Various illustrative embodiments of the present disclosure have been described in detail with reference to the accompanying figures. While various details are set forth in the foregoing description, it will be appreciated that the present disclosure may be practiced without these specific details, and that numerous implementation-specific decisions may be made to the disclosure described herein to achieve the device designer's specific goals, such as compliance with process technology or design-related constraints, which will vary from one implementation to another. While such a development effort might be complex and time-consuming, it would nevertheless be a routine undertaking for those of ordinary skill in the art having the benefit of this disclosure. For example, selected aspects are depicted with reference to simplified plan views of example MEMS sensor devices without including every device feature or geometry in order to avoid limiting or obscuring the present disclosure. In addition, the methodology of the present disclosure may be applied using materials other than expressly set forth herein. In addition, the process steps may be performed in an alternative order than what is presented. For example, the sequence of wafer bonding steps may be reversed. In addition, it is noted that, throughout this detailed description, certain layers of materials will be deposited and removed to form the depicted MEMS device structures. Where the specific procedures for depositing or removing such layers are not detailed, any desired technique may be used for depositing, removing or otherwise forming such layers at appropriate thicknesses. Such details are well known and not considered necessary to teach one skilled in the art of how to make or use the present disclosure. And while the disclosed MEMS devices may be implemented with accelerometer and/or gyroscope sensors, the fabrication process described herein is not limited to such MEMS sensors or any other type of sensor, but is also applicable to any one of numerous MEMS devices that include some type of proof mass array that is constructed with a plurality of sub-mass structures that are each movably suspended by one or more springs to have very high resonant frequencies. Non-limiting examples of such devices include various types of gyroscopic sensors connected with PLL circuits used with drive and/or sense electrodes.

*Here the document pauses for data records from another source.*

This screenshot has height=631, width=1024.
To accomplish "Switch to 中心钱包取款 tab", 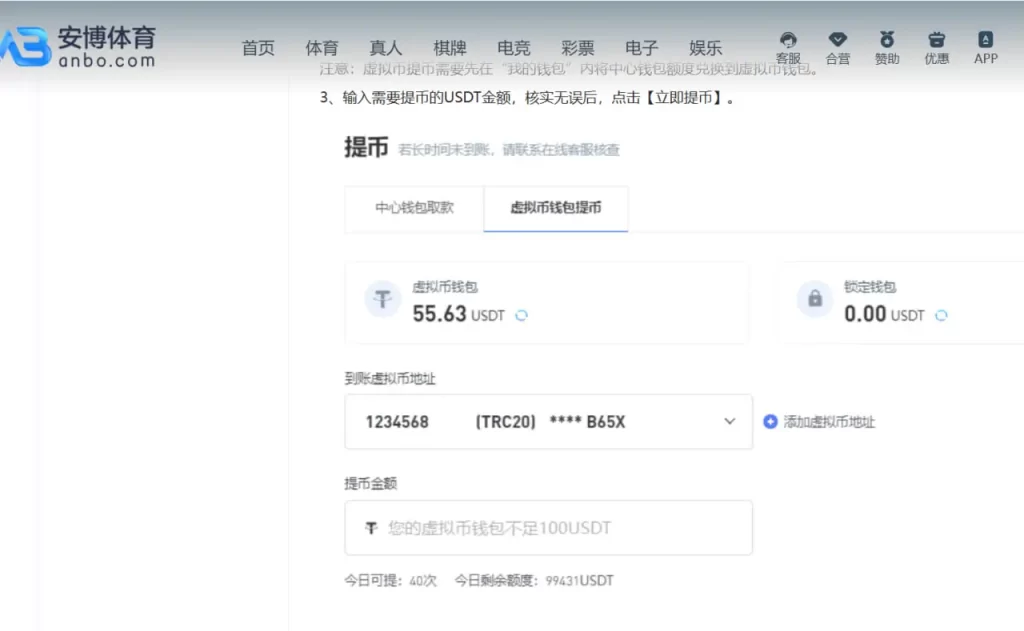I will coord(414,208).
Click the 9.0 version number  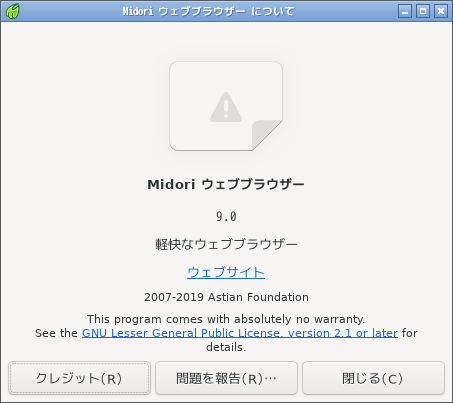(226, 217)
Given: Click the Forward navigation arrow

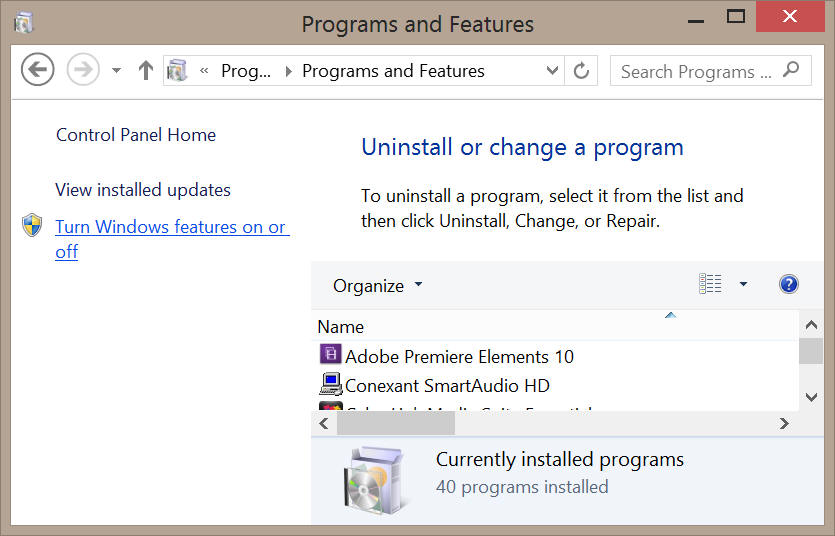Looking at the screenshot, I should (83, 70).
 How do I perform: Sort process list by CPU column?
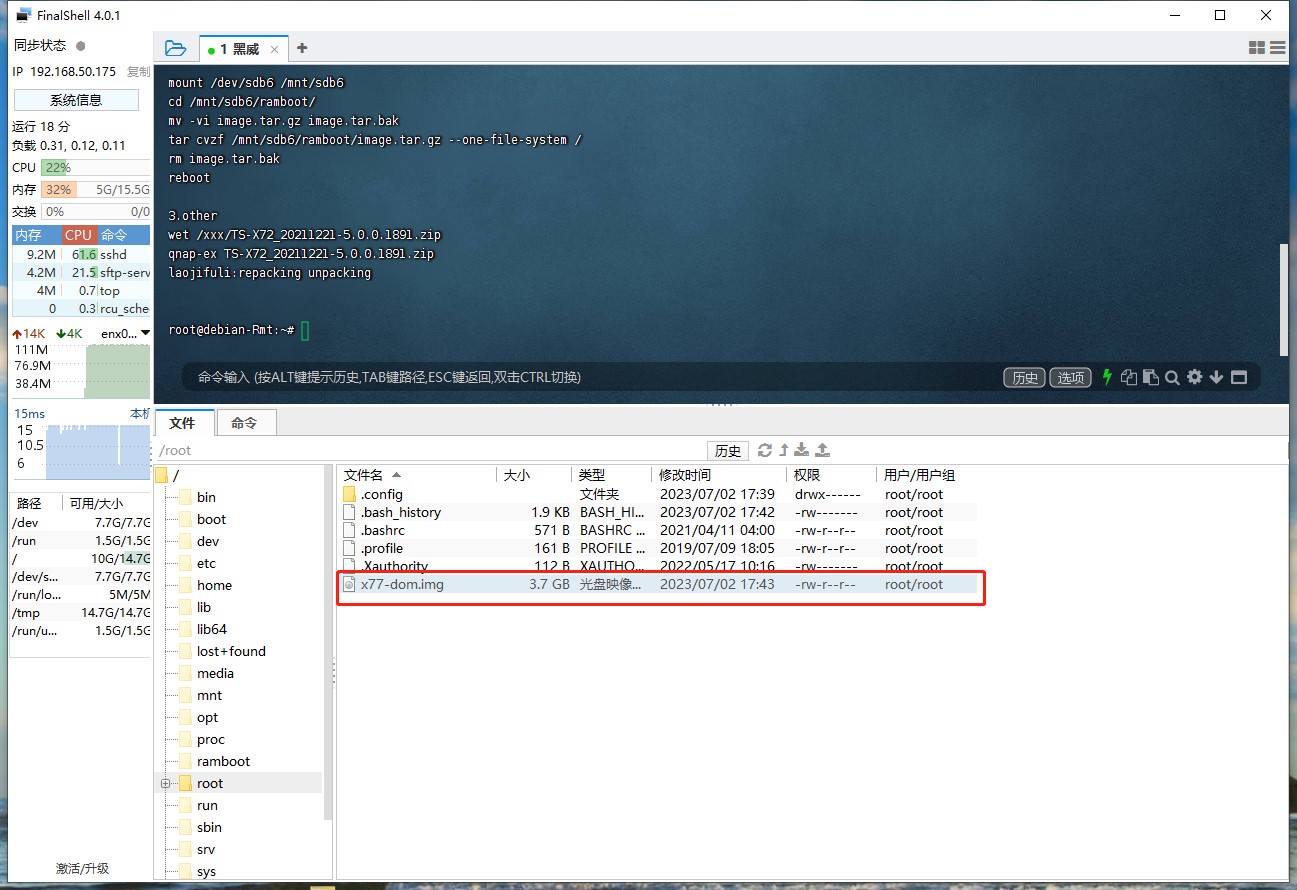tap(78, 235)
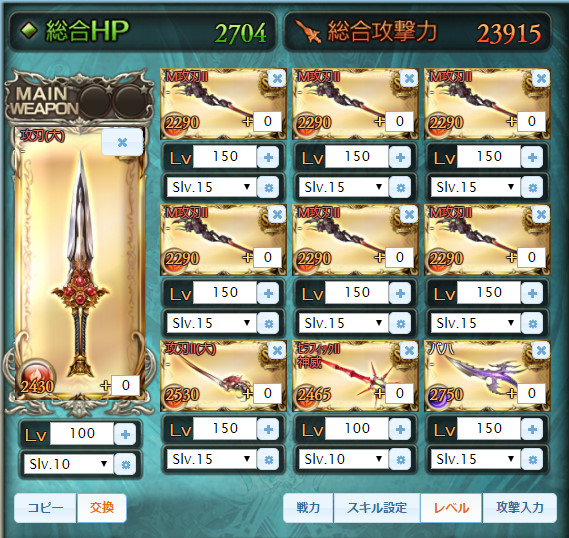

It is also noted that, throughout this detailed description, certain elements in the figures are illustrated for simplicity and clarity and have not necessarily been drawn to scale so that the illustrated dimensions of some of the elements in the figures may be exaggerated relative to other elements to help improve the understanding of the embodiments of the present invention. Thus, the particular embodiments disclosed above are illustrative only and should not be taken as limitations upon the present invention, as the invention may be modified and practiced in different but equivalent manners apparent to those skilled in the art having the benefit of the teachings herein. Accordingly, the foregoing description is not intended to limit the invention to the particular form set forth, but on the contrary, is intended to cover such alternatives, modifications and equivalents as may be included within the spirit and scope of the invention as defined by the appended claims so that those skilled in the art should understand that they can make various changes, substitutions and alterations without departing from the spirit and scope of the invention in its broadest form.
Benefits, other advantages, and solutions to problems have been described above with regard to specific embodiments. However, the benefits, advantages, solutions to problems, and any element(s) that may cause any benefit, advantage, or solution to occur or become more pronounced are not to be construed as a critical, required, or essential feature or element of any or all the claims. As used herein, the terms “comprises,” “comprising,” or any other variation thereof, are intended to cover a non-exclusive inclusion, such that a process, method, article, or apparatus that comprises a list of elements does not include only those elements but may include other elements not expressly listed or inherent to such process, method, article, or apparatus.